This is part of a problem I am working on from an old prelim exam in analysis, to prepare for my own prelim. I asked about another part of this question here: Norm of an Operator on $L^2(\mu)$
We are given that $(X,\Omega,\mu)$ is a $\sigma-$finite measure space. We define $A: L^2(\mu)\to L^2(\mu)$ by $$ (Af)(x) = \int_X K(x,y)f(y)d\mu(y) $$ where $K\in L^2(\mu\times\mu)$.
We are asked to prove that the correspondence $K\to A$ is one-to-one.
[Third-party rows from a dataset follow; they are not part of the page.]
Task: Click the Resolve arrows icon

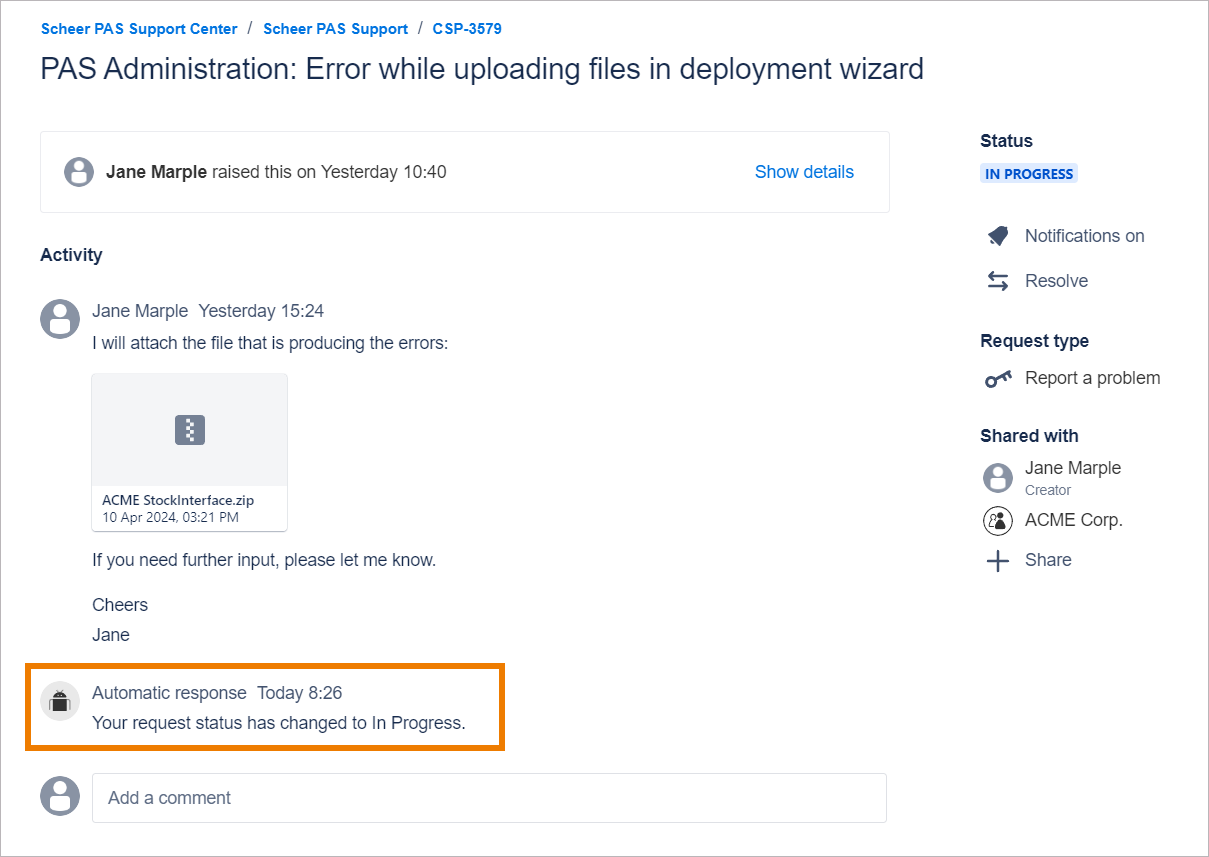Action: [998, 281]
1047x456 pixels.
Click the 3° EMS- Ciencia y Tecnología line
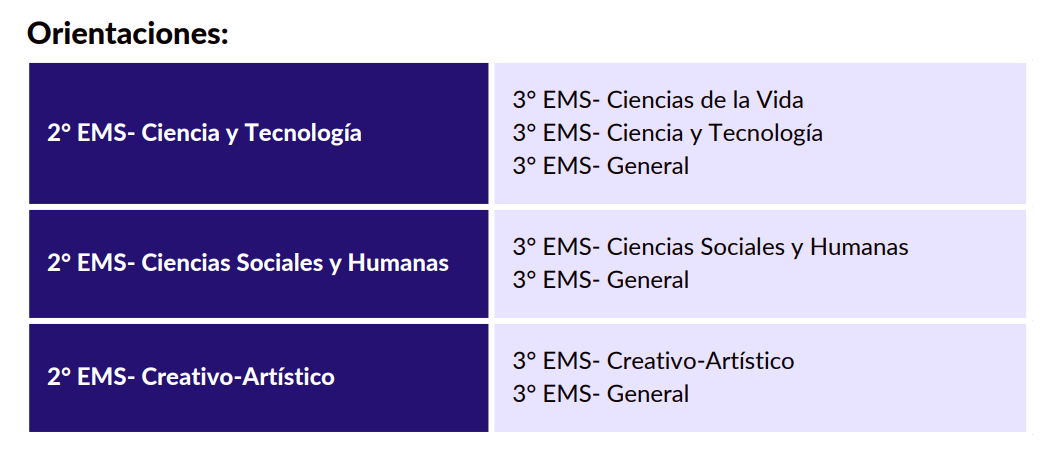667,133
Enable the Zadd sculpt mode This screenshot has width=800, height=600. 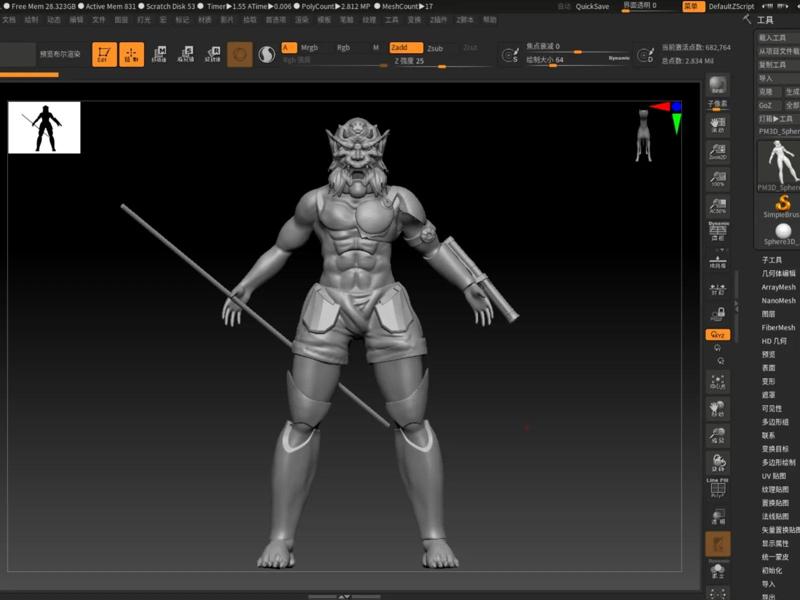coord(402,47)
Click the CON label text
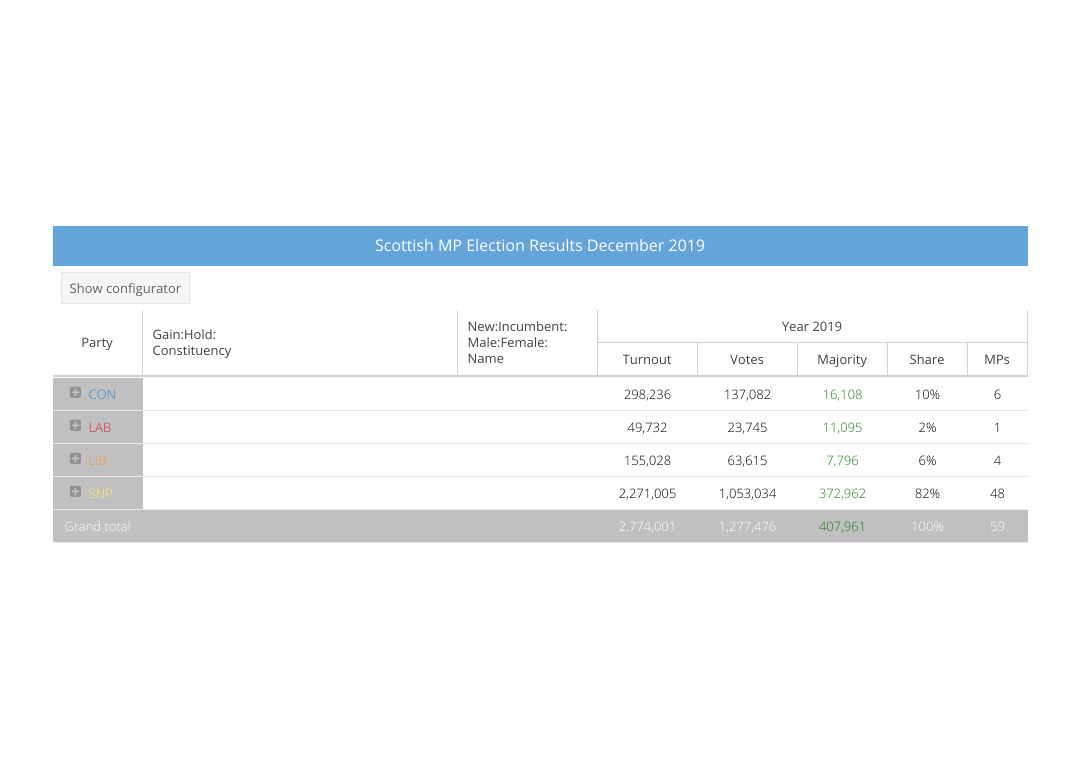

I am very surprised this statement is true---can't $K_1$ and $K_2$ differ merely on a set of $\mu-$measure $0$ and thus still generate the same $A$?
Assuming the statement is true, we can let $K_1,K_2\in L^2(\mu\times\mu)$ with $$ \int_X K_1(x,y)f(y)d\mu(y) = \int_X K_2(x,y)f(y)d\mu(y)\quad\forall x $$ From here, how should I go about trying to show that $K_1=K_2$?
If $K_1$ and $K_2$ differ on a set of $\mu\times\mu$-measure zero then they define the same element of $L^2(\mu\times\mu)$.
To show the correspondence is one-to-one you need to show that if $A=0$ then $K=0$ ($\mu\times\mu$-almost everywhere).
First, if $E$ is a measurable subset of $X\times X$ and $E$ has finite measure then $\chi_E$ can be approximated in $L^2$ by a linear combination of characteristic functions of measurable rectangles $A\times B$; this follows from the definition of the product measure.
So linear combinations of functions of the form $f(x)g(y)$ are dense in $L^2(\mu\times\mu)$. It follows that if $e_n(x)$ is an orthonormal basis for $L^2(\mu)$ then $e_n(x)e_m(y)$ is an orthonormal basis for $L^2(\mu\times\mu)$.
Suppose $K\ne0$. Let $$K=\sum a_{n,m} e_{n}(x)e_{m}(y).$$ It's now easy to show that there exists $m$ with $Ae_m\ne 0$.